Holden Barina 2009 Review

In the curious case of the Holden Barina, automotive design progress is running backwards

Holden Barina three-door

Road Test

RRP: $14,790
Price as tested: $16,380
(includes: Metallic paint $400, 15-inch alloys + ABS $1190)
Crash rating: four-star (ANCAP)
Fuel: 91 RON ULP
Claimed fuel economy (L/100km): 6.9
CO2 emissions (g/km): 167
Also consider: Hyundai Getz (more here), Kia Rio (more here), Toyota Yaris (more here)

Overall rating: 2.0/5.0
Engine/Drivetrain/Chassis: 2.0/5.0
Price, Packaging and Practicality: 2.5/5.0
Safety: 3.0/5.0
Behind the wheel: 2.5/5.0
X-factor: 2.0/5.0

About our ratings

Holden's light car, the Barina, has been perhaps the most obvious manifestation of what some regard as a back-sliding syndrome afflicting the local manufacturer's imported product range.
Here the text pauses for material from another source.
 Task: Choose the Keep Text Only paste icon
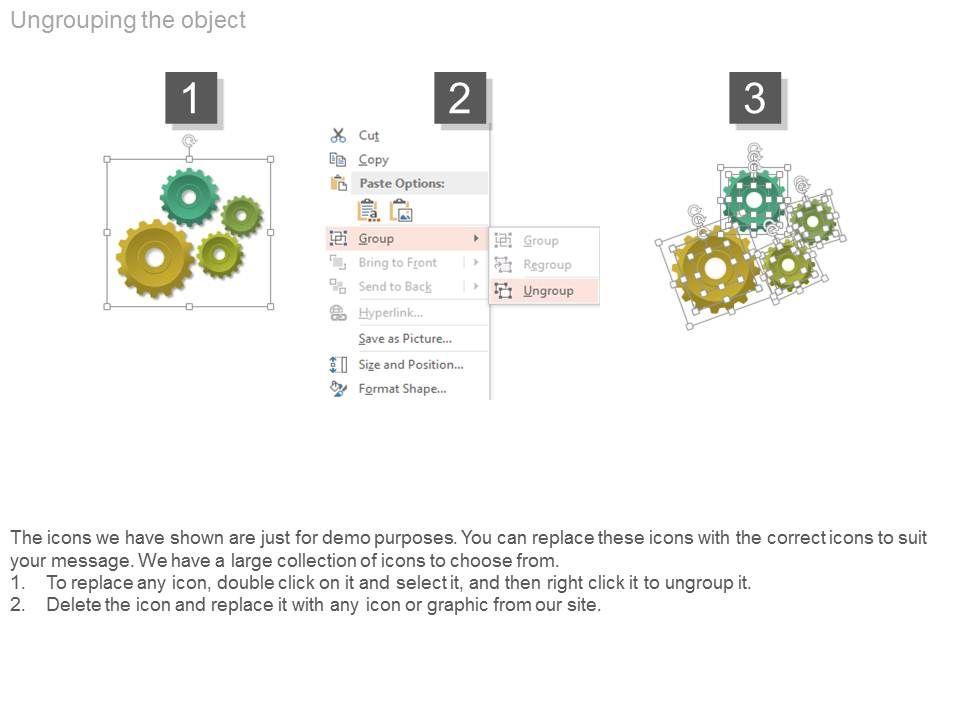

The basic problem is not so much the car's South Korean origins as cost-cutting and the age of the design. This is a car that first saw the light of day here in Australia as the Daewoo Kalos back in 2003. That makes it six years old -- and the rest of the VFACTS Light car segment has moved on...

This reviewer recalls driving the Daewoo Kalos way back when and -- relative to its competitors -- it wasn't too bad. Whether time has dulled the memory or it really is a case of the segment progressing in leaps and bounds in the interim, the Barina appears to have regressed. Other than late last year's facelift and safety upgrade (albeit worthwhile), very little about the Barina has changed in a positive way since it was (re)introduced with a Holden badge in 2005.

Even the facelift hardly improves the Barina's looks.

Take for an example the gearshift. Its action is woeful and the first to second shift is slow and sticky, with the engine not winding down on the overrun. Plus the whole setup is further diminished by the shift lever, which is as elegant to use as a quarter staff.

Refinement and build quality are two more major sticking points in the Barina. Interior plastics are hard and tend to squeak as they rub together over bumps and around corners. Some of the switchgear, like the indicator stalk for example, feel 'click-clack' cheap. At least, unlike the Daewoo Kalos, the Barina's interior vinyl doesn't 'pong' atrociously.

There's no left footrest and the clutch take-up of the road test car was so high that we had to adjust the seat some way back from the wheel, making it a stretch for both the steering wheel and the gearshift. In this position, there's negligible room for rear-seat occupants.

There's what you might call adequate headroom in the rear for average-sized adults, but access to the rear is not at all easy in the three-door car. It's about placing the left foot in the footwell and using both hands to drag oneself in through the tight space between B-pillar and driver's seat before pirouetting on the foot already in the footwell, lifting the other foot behind and collapsing awkwardly into the seat. Alright for kids, but not so graceful if you're an adult.

And heaven knows how you would cope if you're a young mum attempting to lift a wriggling toddler into a child seat.

As already mentioned though, the interior space is otherwise fairly commodious. That spaciousness probably comes at the expense of luggage capacity, since the rear compartment is not huge by even the standards of other Light cars.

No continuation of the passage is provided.